**Work to be completed:**
The output is to match the entries below character for character.
[Dataset extract — start]
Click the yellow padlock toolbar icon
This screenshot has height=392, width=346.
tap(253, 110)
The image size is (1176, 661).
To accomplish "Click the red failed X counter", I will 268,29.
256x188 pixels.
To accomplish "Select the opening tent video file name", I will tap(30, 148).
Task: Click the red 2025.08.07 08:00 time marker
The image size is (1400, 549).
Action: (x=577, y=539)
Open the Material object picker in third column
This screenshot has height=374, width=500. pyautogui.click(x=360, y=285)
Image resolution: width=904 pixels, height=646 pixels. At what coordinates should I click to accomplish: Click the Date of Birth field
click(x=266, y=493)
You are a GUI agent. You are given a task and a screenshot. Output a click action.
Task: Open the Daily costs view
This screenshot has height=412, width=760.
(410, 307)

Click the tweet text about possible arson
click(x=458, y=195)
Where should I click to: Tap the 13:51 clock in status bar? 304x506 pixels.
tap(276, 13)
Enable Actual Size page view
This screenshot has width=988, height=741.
[Dataset extract — finish]
**Exercise response:**
Click the yellow padlock toolbar icon
This screenshot has height=392, width=346.
tap(253, 110)
The image size is (1176, 661).
To accomplish "Click the red failed X counter", I will 268,29.
256x188 pixels.
To accomplish "Select the opening tent video file name", I will tap(30, 148).
Task: Click the red 2025.08.07 08:00 time marker
The image size is (1400, 549).
Action: (x=577, y=539)
Open the Material object picker in third column
This screenshot has height=374, width=500. pyautogui.click(x=360, y=285)
Image resolution: width=904 pixels, height=646 pixels. At what coordinates should I click to accomplish: Click the Date of Birth field
click(x=266, y=493)
You are a GUI agent. You are given a task and a screenshot. Output a click action.
Task: Open the Daily costs view
This screenshot has height=412, width=760.
(410, 307)

Click the tweet text about possible arson
click(x=458, y=195)
Where should I click to: Tap the 13:51 clock in status bar? 304x506 pixels.
tap(276, 13)
Enable Actual Size page view
This screenshot has width=988, height=741.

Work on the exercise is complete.